→ How to complete this task:
Reproduce every entry word for word. Drop all pictures from the copy.

---

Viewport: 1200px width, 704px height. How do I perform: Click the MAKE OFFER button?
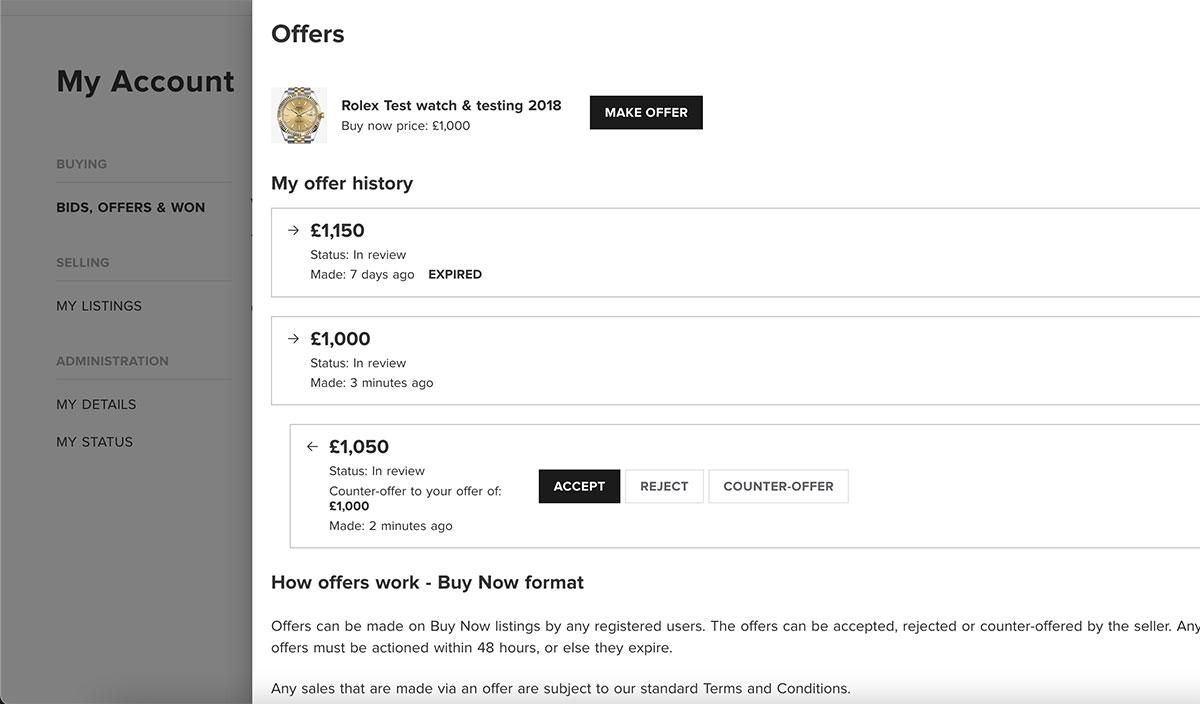pyautogui.click(x=646, y=113)
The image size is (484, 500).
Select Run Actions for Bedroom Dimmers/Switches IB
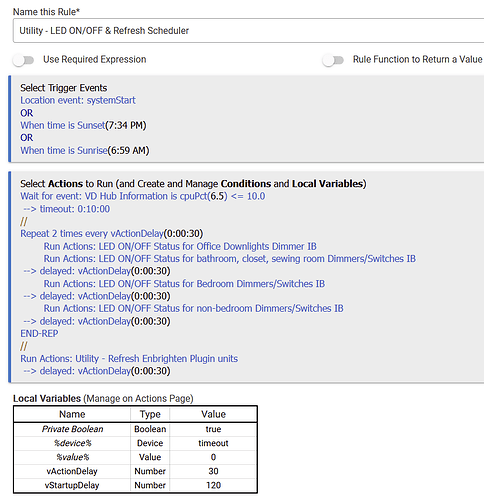184,284
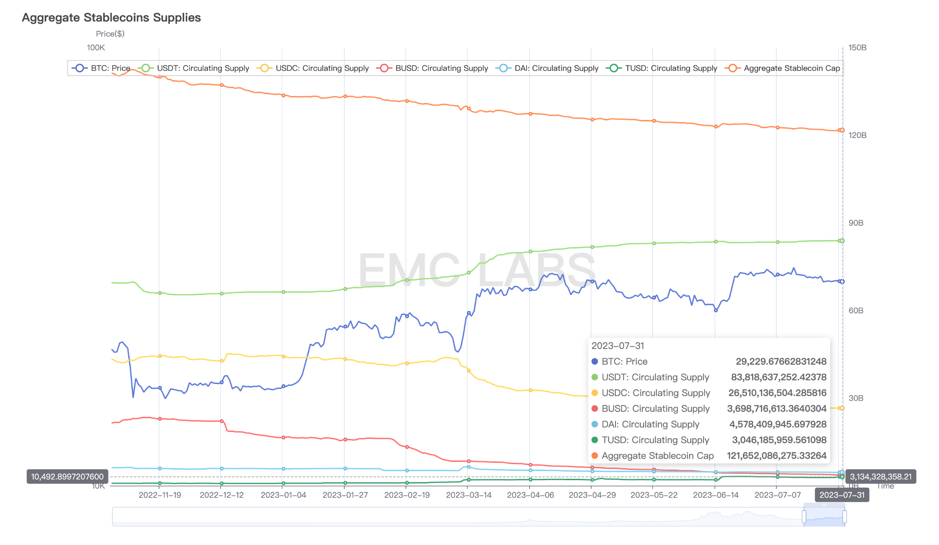Click the USDT Circulating Supply legend icon
The image size is (939, 545).
tap(146, 68)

---

→ Expected answer:
Viewport: 1200px width, 704px height. How do I perform: Click the MAKE OFFER button?
pyautogui.click(x=646, y=113)
The image size is (484, 500).
Select Run Actions for Bedroom Dimmers/Switches IB
184,284
Click the USDT Circulating Supply legend icon
The image size is (939, 545).
tap(146, 68)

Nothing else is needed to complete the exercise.